Congratulations to Ultralytics on the release of its new model! I was excited to try it out and see how it performs. I was particularly interested in figuring out how to optimize it to make it even faster in inference. I built a notebook to experiment with different optimization techniques using Speedster. Don’t forget to leave a star on GitHub to support the work ⭐
Key takeaways on YOLOv8 inference optimization
Here are some insights that I think are worth sharing:
- On both GPUs and CPUs, the compilers with the smallest latency are Nvidia’s TensorRT and Intel’s OpenVino. This is not surprising, as both hardware manufacturers have heavily invested in optimizing performance for standard computer vision operations.
- YOLOv8 is primarily composed of convolutional layers (and bottleneck layers, which are also made of convolutions). Both Intel and Nvidia have developed highly optimized kernels for these types of operations, which can be leveraged to achieve optimal performance on their hardware.

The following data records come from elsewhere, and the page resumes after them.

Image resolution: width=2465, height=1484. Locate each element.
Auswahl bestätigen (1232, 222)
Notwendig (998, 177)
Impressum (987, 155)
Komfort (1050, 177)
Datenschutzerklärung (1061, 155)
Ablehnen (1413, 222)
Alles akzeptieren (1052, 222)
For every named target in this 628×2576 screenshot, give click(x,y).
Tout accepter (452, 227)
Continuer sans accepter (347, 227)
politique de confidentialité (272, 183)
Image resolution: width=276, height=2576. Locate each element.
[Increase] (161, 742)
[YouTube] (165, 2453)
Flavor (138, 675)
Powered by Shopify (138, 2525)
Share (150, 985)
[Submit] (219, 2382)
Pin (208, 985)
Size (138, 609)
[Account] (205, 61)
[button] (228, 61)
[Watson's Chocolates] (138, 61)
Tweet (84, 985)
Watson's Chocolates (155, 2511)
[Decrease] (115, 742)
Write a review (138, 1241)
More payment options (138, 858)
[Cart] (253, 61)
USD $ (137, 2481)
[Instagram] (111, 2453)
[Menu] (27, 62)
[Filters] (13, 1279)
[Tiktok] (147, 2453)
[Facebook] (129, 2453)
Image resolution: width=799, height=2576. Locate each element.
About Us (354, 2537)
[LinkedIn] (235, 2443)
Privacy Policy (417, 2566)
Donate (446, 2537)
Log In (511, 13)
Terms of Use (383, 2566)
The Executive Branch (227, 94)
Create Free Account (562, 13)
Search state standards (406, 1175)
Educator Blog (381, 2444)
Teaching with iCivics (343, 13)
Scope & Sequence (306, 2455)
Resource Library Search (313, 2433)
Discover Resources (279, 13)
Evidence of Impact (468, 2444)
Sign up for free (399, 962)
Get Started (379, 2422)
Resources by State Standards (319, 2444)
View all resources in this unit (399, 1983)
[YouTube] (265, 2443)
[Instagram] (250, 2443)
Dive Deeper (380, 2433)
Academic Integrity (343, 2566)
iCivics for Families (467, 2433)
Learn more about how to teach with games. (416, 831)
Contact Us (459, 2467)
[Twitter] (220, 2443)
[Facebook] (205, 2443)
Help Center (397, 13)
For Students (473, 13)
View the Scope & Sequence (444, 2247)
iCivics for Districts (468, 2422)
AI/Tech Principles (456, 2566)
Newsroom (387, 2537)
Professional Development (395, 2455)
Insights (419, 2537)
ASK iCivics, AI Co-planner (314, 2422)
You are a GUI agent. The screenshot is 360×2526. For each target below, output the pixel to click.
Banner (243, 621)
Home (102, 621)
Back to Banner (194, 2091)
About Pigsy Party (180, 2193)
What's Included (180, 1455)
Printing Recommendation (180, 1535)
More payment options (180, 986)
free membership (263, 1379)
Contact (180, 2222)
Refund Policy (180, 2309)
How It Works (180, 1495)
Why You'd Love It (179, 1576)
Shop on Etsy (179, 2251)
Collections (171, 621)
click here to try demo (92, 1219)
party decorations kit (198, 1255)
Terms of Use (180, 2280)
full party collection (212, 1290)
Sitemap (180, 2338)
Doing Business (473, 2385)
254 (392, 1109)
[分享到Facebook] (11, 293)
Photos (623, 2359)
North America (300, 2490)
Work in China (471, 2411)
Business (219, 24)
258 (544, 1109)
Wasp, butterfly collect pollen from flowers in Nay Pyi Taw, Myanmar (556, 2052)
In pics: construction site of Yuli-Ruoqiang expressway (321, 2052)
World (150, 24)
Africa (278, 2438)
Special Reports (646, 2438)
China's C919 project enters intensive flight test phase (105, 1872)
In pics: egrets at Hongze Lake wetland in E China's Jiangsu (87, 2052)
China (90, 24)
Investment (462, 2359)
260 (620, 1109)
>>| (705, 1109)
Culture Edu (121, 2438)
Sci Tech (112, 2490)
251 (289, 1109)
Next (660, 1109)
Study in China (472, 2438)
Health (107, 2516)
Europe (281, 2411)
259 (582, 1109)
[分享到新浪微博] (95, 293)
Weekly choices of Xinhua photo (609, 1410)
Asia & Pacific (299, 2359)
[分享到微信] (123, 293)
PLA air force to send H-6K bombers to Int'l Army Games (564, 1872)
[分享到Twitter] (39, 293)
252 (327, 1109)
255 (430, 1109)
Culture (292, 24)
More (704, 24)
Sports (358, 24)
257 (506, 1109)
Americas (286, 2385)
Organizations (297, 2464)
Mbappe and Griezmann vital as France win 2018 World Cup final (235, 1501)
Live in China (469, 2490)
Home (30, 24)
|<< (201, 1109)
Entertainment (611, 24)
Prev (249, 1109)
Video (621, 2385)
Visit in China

- ONNXRuntime, however, seems to perform poorly on CPUs, particularly when using int8 and fp16 precision.For int-8 conversion of the weights, there is an extra computational overhead due to the need to convert the weights back to fp32 before computing the output of the layers.The reason for this poor performance on half precision is that ONNXRuntime on CPUs does not include (like PyTorch) FP16 kernels for many operations, resulting in activations and outputs requiring conversion from fp16 to fp32 before operations that don’t support half-precision can be computed.
- On Nvidia GPUs, ONNXRuntime with dynamic int-8 precision (only weights are quantized) also suffers from an overhead due to the conversion from int8 to fp32 when computing different operations. In contrast, TensorRT has highly optimized kernels for static quantization operations (int8 weights and int8 activations) which provide the fastest performance on Nvidia 3090Ti GPUs.